Eli Lilly and Company and Incyte announced that the U.S. Food and Drug Administration will not meet the Prescription Drug User Fee Act action date for the supplemental new drug application for baricitinib for the treatment of adults with moderate to severe atopic dermatitis. The delay is related to the FDA's ongoing assessment of JAK inhibitors. Baricitinib, an oral JAK inhibitor discovered by Incyte and licensed to Lilly, is approved for the treatment of adults with moderately to severely active rheumatoid arthritis in more than 75 countries.

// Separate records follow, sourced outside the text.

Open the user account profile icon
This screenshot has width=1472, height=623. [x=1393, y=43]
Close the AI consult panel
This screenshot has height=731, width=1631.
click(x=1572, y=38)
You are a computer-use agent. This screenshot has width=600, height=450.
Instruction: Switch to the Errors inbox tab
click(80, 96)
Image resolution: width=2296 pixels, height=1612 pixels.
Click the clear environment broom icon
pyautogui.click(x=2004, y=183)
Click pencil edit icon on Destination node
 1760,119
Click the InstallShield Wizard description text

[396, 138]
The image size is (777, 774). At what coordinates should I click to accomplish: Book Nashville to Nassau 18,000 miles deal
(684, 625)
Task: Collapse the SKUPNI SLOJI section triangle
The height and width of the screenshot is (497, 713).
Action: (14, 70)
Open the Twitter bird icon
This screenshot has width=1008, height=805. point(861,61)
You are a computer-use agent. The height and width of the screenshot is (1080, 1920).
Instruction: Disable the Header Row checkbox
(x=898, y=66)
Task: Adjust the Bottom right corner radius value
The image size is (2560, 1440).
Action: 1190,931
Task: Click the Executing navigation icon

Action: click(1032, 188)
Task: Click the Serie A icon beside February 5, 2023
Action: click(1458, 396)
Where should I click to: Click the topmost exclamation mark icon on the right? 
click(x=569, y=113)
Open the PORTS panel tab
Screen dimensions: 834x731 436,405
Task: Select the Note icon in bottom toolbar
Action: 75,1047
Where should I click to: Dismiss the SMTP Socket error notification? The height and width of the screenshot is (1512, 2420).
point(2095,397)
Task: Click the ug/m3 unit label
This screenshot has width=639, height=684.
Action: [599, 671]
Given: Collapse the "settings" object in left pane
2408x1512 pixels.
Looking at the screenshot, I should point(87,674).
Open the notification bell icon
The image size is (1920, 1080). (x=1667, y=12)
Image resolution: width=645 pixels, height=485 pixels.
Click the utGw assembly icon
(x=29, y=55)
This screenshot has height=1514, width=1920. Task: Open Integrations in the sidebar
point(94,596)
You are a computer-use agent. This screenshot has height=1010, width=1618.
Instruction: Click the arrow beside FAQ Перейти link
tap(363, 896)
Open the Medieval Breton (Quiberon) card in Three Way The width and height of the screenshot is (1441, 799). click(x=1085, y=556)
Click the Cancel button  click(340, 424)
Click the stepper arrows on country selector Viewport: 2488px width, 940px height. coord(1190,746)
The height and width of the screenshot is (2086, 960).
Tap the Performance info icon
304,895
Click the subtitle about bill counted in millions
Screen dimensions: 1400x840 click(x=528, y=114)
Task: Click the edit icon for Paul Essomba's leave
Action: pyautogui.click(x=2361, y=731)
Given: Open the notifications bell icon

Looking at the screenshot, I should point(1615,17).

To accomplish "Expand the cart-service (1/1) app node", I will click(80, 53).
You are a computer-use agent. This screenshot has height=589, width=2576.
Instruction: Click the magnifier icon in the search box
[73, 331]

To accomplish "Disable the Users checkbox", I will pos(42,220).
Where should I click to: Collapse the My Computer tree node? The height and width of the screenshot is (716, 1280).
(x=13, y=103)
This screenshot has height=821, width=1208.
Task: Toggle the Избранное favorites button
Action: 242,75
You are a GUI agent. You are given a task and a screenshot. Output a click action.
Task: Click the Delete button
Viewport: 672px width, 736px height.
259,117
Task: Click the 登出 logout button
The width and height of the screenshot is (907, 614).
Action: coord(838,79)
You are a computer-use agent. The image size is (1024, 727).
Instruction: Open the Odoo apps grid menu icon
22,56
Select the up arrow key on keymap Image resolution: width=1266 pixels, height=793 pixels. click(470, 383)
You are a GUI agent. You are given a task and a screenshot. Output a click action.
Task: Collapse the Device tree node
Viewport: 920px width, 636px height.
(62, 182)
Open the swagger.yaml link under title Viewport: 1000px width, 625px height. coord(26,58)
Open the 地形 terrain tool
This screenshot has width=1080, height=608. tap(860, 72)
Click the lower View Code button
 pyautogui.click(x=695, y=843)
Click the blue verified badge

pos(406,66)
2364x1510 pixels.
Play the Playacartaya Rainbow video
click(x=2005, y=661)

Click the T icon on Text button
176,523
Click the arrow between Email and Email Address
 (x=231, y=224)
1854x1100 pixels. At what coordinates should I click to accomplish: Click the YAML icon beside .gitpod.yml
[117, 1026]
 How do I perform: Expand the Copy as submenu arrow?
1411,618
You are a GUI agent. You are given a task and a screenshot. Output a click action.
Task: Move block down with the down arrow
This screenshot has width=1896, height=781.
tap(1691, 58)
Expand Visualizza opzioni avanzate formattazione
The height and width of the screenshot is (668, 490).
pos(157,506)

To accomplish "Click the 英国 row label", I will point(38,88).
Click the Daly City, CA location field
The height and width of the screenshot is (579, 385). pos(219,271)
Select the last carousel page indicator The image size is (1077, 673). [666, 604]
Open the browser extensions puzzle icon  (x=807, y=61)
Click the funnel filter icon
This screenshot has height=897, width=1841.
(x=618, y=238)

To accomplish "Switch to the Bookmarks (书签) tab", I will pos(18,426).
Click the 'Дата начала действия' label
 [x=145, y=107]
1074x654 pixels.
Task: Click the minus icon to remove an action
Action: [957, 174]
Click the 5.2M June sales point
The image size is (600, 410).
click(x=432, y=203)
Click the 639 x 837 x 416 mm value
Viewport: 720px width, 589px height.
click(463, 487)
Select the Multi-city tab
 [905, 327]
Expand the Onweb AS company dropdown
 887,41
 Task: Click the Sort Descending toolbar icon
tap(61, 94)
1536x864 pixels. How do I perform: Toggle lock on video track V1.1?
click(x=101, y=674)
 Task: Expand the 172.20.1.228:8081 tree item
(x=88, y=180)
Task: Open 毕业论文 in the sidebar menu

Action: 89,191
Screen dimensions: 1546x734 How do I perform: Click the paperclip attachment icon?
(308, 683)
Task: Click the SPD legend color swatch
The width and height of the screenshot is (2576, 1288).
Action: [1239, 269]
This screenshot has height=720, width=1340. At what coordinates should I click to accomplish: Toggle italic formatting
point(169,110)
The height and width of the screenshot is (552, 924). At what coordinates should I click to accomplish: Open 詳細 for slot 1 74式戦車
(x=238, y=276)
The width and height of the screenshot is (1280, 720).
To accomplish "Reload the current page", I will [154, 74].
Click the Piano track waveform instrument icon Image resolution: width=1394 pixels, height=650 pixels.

It is also approved in over 40 countries for the treatment of adults with moderate to severe AD who are candidates for systemic therapy and approved in Japan for the treatment of certain hospitalized patients with COVID-19. Baricitinib is being studied in alopecia areata, systemic lupus erythematosus and juvenile idiopathic arthritis. Indication and Usage for OLUMIANT (baricitinib) tablets for RA patients: OLUMIANT 2-mg is indicated for the treatment of adult patients with moderately to severely active rheumatoid arthritis who have had an inadequate response to one or more tumor necrosis factor antagonist therapies.

Limitation of Use: Not recommended for use in combination with other JAK inhibitors, biologic disease-modifying antirheumatic drugs, or with potent immunosuppressants such as azathioprine and cyclosporine.